→ Instructions for the task
Show every line of the data where the word "will" can be found.
[[ Exercise inputs open ]]
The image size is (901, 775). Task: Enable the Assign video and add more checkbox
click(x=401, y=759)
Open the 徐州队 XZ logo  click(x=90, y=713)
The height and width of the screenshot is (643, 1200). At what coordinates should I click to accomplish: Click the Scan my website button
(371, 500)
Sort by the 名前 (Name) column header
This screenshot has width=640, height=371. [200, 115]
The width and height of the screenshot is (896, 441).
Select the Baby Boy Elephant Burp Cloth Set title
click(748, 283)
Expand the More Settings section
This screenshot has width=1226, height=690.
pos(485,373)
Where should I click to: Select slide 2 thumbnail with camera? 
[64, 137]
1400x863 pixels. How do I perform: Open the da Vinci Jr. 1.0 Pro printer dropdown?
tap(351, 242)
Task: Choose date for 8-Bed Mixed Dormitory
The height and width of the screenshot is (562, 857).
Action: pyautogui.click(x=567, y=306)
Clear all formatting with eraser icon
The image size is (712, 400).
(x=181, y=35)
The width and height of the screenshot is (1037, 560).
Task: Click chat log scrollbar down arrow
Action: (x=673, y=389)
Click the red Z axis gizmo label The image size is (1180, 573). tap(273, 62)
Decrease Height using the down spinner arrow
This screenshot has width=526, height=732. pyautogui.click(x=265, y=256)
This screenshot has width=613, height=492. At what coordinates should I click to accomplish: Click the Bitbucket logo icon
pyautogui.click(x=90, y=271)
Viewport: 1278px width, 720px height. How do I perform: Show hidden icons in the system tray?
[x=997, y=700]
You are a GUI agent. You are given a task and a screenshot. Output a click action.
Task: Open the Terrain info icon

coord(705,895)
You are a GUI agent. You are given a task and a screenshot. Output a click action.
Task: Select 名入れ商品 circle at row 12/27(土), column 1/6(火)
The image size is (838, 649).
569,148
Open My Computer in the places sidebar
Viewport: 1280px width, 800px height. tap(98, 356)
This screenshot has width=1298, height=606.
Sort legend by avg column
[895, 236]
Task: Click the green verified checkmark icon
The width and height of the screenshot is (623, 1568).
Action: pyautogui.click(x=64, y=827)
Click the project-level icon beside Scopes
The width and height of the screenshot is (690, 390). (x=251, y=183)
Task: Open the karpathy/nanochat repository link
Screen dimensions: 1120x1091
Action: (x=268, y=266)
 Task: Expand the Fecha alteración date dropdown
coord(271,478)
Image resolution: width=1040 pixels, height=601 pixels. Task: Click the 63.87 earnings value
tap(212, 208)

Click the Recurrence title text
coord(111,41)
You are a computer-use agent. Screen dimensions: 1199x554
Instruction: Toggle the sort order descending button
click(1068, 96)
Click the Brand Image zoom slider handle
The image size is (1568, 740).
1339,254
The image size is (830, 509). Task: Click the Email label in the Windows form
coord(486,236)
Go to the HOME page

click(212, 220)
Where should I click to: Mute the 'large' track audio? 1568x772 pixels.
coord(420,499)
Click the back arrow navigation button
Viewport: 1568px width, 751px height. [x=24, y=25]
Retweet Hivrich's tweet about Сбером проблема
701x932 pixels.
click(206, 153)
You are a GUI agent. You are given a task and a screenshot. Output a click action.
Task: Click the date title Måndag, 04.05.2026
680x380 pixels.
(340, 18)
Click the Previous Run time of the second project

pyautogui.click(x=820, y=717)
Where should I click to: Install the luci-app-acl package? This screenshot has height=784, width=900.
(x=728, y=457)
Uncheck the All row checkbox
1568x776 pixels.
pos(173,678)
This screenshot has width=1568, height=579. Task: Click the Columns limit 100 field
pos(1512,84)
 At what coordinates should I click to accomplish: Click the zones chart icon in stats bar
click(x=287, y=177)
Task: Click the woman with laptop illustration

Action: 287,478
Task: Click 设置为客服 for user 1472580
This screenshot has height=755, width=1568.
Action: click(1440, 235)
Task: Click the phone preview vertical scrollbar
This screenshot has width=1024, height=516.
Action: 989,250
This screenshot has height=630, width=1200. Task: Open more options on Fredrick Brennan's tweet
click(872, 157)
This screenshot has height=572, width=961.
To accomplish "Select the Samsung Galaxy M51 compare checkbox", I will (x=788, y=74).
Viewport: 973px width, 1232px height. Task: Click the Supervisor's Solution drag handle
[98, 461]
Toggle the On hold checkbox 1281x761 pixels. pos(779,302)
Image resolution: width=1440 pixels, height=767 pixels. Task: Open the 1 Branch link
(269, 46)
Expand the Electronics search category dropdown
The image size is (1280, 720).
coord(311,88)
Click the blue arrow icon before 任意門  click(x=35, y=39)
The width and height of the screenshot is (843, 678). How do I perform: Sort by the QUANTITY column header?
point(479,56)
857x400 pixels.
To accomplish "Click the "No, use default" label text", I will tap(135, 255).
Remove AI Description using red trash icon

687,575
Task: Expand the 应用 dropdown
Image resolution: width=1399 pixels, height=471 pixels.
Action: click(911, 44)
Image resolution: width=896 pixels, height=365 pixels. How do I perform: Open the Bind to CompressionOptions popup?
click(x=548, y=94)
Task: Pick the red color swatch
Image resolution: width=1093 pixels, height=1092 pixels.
[[ Exercise inputs closed ]]
→ Response for this exercise
To accomplish "Select the Samsung Galaxy M51 compare checkbox", I will (x=788, y=74).
To accomplish "Click the "No, use default" label text", I will tap(135, 255).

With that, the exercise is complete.